Dan arrived to work at precisely 9:02am. The results were predicted, but no less worrisome.
“Daniel! Get in my office!”
Dan set his bag down and walked, resigned, to his boss’s office. He closed the door just as Mark started.
“What the hell time is it, huh?”
“Nine o’clock, boss.”
“Nine-oh-two, smart guy. Nine-oh-three, now, because you wasted time putting your crap at your desk.”
“And you’re supposed to be here, ready to work, by nine o’clock on the dot. Not a second later. That’s what we pay you for.”
“I’ll stay until five-oh-two to make up for it, boss.”
“That’s not the point. You’re supposed to be here at nine, you get here at nine. Anything else is entirely unacceptable.” The vein in Mark’s forehead was sticking out, a zigzag across his temple, and pulsing with his heightened blood pressure.
“Boss, my watch is a little behind, so it couldn’t be helped. By the time I left my house, it was already too late.”
“Enough excuses, Daniel. You should have grabbed a cab to get here on time.”
“But the healthy living initiative is – ”

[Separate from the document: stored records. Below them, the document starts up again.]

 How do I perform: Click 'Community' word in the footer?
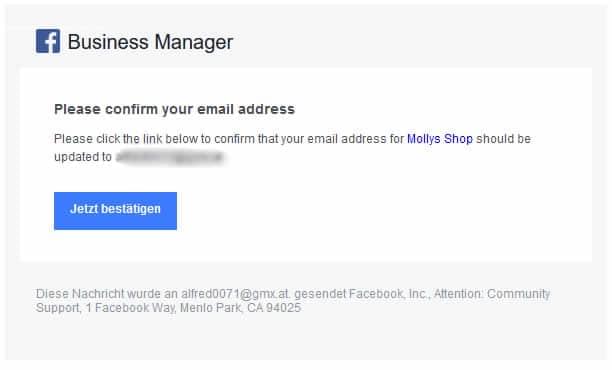519,294
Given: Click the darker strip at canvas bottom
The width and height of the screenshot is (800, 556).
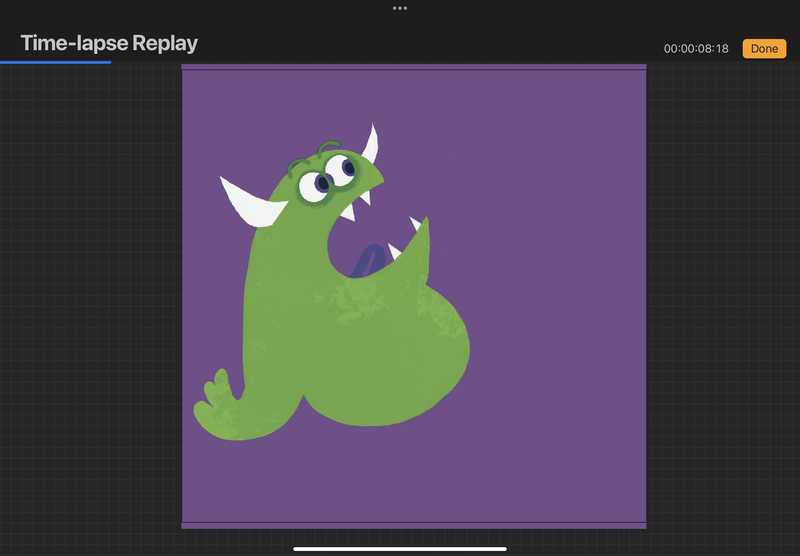Looking at the screenshot, I should 414,525.
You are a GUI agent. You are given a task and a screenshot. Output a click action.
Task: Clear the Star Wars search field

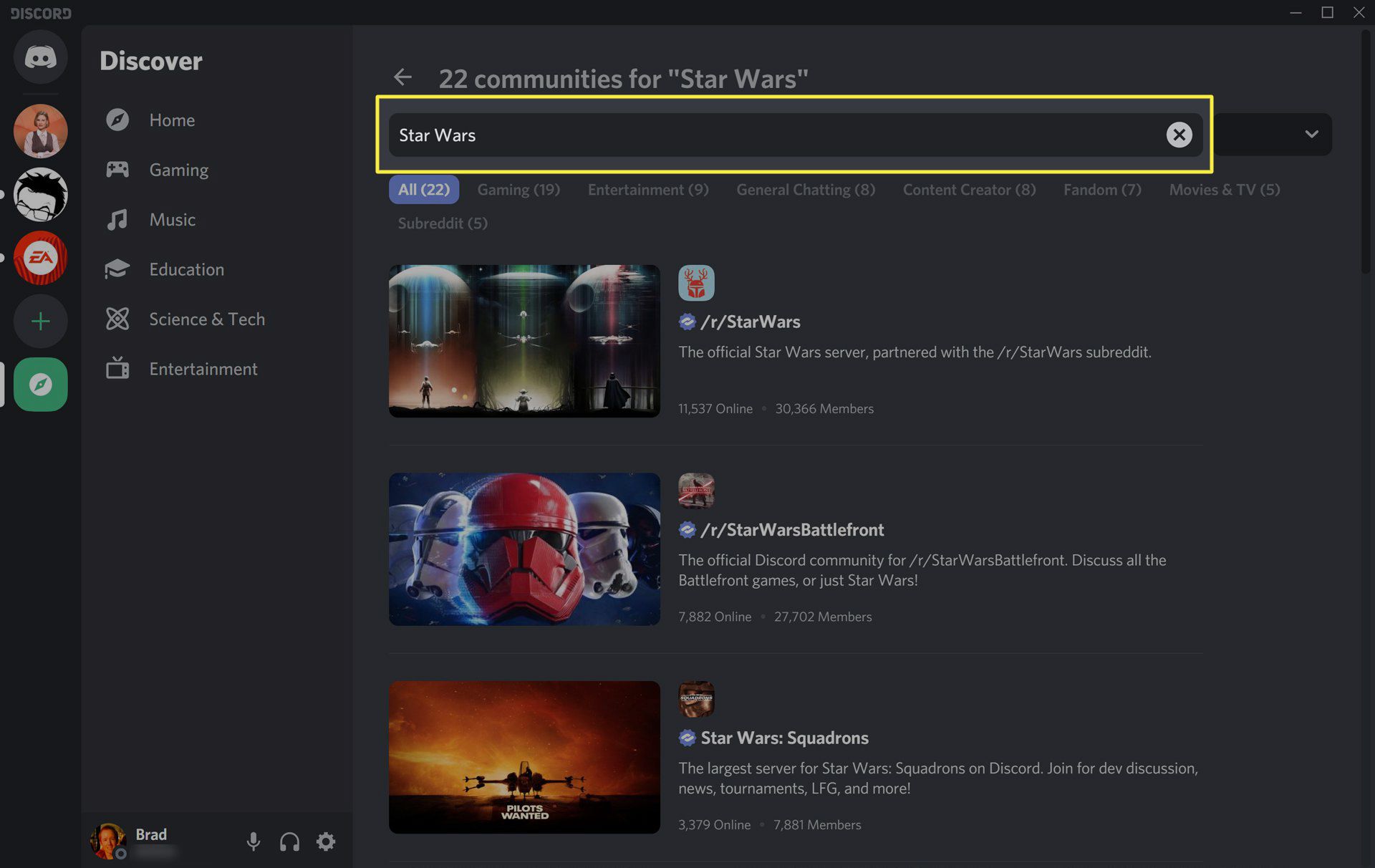1179,134

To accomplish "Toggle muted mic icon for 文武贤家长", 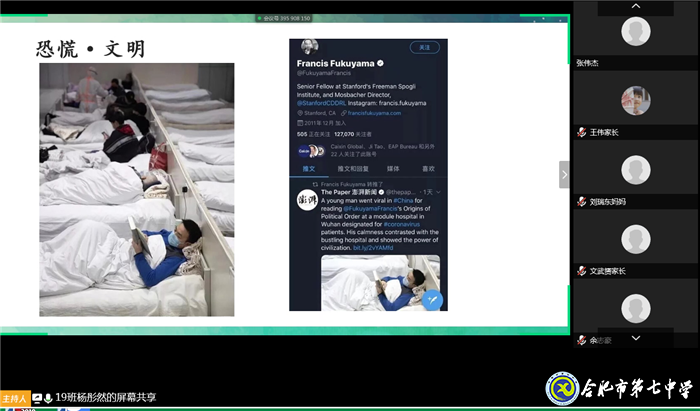I will click(x=581, y=270).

“Silence! I’ve had enough back talk from you, kid. We hired you on three months ago, thinking you’d be a good fit here. And I’ll admit, your numbers are up, and that idea of yours has saved us some money, but you need to get your crap in line, or I’ll invoke the six-month probation period and have you out of here, lickety-split.”
Dan sighed. “Sir, I think you should know that I had the higher-ups wave that and – ”
“No more! Get back to work, or you’re through.” Mark’s face was red, and Dan worried about the CEO’s warnings of Mark’s blood pressure.
“Yeah, sure, okay boss.” Dan stood. “Anything else?”
“No. Keep up your good work.” Mark turned to his computer, breathing heavily, and Dan left, hoping the man wouldn’t keel over.